Outsourcing is part of a global economic system, not just a local one.

It has contributed to:

  • distributed manufacturing and service networks
  • global supply chains
  • technology and production shifting across borders
  • and increased reliance on subcontracted labour systems

It has also created uneven outcomes:

  • efficiency gains in some sectors
  • but instability in certain local labour markets
  • and reduced direct oversight of working conditions

At the same time, digital globalization has introduced new risks, including scams and fraud systems that operate across borders — highlighting how interconnected modern systems have become.


🧹 My own lived experience in Vancouver’s labour system

Part of why I reflect on this is personal.

One of my first jobs in Vancouver was during Expo 86, working night shifts as a janitor. It was physically intense work — large industrial mops, heavy garbage bins that often required two people to lift, and fast turnaround cleaning after major events.

Years later, I worked at Granville Island in a similar kind of role. It was also demanding work in a busy public space, and it made me more aware of how essential labour keeps the city functioning behind the scenes.

Over time, what stood out was not just the physical work itself, but how often this kind of labour is invisible — and how frequently it is structured through unstable or short-term systems.

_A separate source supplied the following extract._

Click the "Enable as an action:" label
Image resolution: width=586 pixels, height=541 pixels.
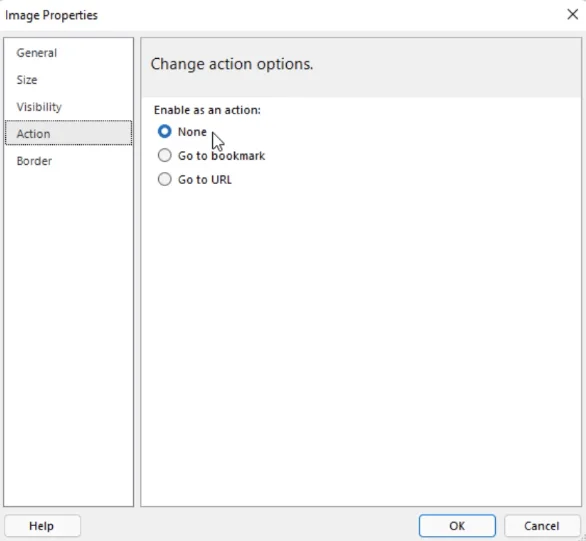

It also made me reflect on how many people move through these roles in different stages of life, often without long-term recognition or stability.


🧭 What this all raises

When you step back, the pattern is not about one company or one sector.

It is about how cities are built and maintained:

  • Who does the physical work of keeping infrastructure running?
  • How are those workers employed and protected?
  • What happens when services are outsourced repeatedly over time?
  • And how do global events increase pressure on already stretched systems?

🔍 Final reflection

Vancouver is a city that depends on visible growth and invisible labour at the same time.

From Expo 86 to SkyTrain today, from hospitals to airports, and now toward FIFA 2026, the same underlying question remains:

Are we building systems that recognize and support the people who keep the city running — or systems that simply make their work less visible?


Reflective questions

Workers:
How has the structure of essential labour changed over time, and what would stability look like today?

Employers / contractors:
How can outsourced service models maintain both efficiency and fair working conditions?

Government / public agencies:
Which essential services should remain directly accountable to the public, rather than fully outsourced?